German Potato Salad
INGREDIENTS:
2 lb. baby potatoes, halved
6 slices bacon
1 red onion, finely chopped
6 Tbsp. apple cider vinegar
3 Tbsp. water
2 Tbsp. extra-virgin olive oil
2 Tbsp. wholegrain Dijon mustard
1 tsp. granulated sugar
Kosher salt
Freshly ground black pepper
4 green onions, sliced
DIRECTIONS:
In a large pot, cover potatoes with water and season generously with salt. Bring water to a boil and cook until potatoes are easily pierced with a knife, 15 to 20 minutes. Drain and let cool slightly before transferring to a large serving bowl.
In a large skillet over medium heat, cook bacon until crispy, about 8 minutes. Reserve about 2 tablespoons of fat in pan, and transfer bacon to a paper towel-lined plate to drain.

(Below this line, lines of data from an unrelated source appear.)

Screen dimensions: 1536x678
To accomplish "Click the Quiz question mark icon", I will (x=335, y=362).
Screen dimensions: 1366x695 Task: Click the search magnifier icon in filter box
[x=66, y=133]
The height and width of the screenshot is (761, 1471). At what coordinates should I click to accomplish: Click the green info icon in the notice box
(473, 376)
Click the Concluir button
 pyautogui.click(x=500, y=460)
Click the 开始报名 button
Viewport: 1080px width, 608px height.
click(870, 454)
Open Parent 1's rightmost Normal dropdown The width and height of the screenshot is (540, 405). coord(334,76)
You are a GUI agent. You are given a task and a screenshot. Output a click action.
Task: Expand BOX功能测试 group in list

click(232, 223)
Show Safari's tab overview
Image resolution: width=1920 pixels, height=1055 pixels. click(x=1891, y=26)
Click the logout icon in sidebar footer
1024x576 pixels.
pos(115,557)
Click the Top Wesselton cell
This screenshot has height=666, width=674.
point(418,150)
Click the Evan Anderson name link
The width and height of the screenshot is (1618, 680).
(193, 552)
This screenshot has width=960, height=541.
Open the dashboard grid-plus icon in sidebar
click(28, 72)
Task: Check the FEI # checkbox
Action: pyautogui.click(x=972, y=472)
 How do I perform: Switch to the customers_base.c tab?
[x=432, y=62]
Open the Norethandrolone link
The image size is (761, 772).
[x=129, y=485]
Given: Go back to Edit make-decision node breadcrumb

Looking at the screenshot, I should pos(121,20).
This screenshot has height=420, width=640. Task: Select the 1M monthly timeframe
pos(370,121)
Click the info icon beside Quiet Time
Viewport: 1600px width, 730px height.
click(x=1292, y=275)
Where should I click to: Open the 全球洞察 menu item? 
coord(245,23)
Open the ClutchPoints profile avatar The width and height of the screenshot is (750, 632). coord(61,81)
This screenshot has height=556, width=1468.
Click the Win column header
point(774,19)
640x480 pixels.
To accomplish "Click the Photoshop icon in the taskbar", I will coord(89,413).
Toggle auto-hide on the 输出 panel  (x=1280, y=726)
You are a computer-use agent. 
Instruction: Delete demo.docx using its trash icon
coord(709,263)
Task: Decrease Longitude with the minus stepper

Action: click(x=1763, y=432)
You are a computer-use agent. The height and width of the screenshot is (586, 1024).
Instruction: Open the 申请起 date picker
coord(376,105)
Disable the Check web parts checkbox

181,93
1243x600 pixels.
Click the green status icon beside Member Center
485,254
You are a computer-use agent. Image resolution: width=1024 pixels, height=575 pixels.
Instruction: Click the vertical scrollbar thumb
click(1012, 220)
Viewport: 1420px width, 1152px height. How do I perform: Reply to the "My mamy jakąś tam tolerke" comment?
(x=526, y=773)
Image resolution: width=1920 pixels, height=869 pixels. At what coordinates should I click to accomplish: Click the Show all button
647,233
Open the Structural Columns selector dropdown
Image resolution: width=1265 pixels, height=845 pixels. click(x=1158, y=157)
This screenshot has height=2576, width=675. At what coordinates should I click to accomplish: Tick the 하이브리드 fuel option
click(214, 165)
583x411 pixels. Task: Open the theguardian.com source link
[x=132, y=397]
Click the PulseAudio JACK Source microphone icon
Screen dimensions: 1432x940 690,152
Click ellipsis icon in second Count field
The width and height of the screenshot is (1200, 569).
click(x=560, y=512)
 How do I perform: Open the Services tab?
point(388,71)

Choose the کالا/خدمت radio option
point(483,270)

Add red onion and cook over medium heat until starting to soften, about 3 minutes. Whisk in in apple cider vinegar, water, olive oil, Dijon mustard, and sugar. Bring mixture to a simmer, then turn off heat and season with salt and pepper.
Stir in green onions and gradually pour mixture over potatoes. Crumble the bacon over the potatoes.
Toss to combine and serve warm.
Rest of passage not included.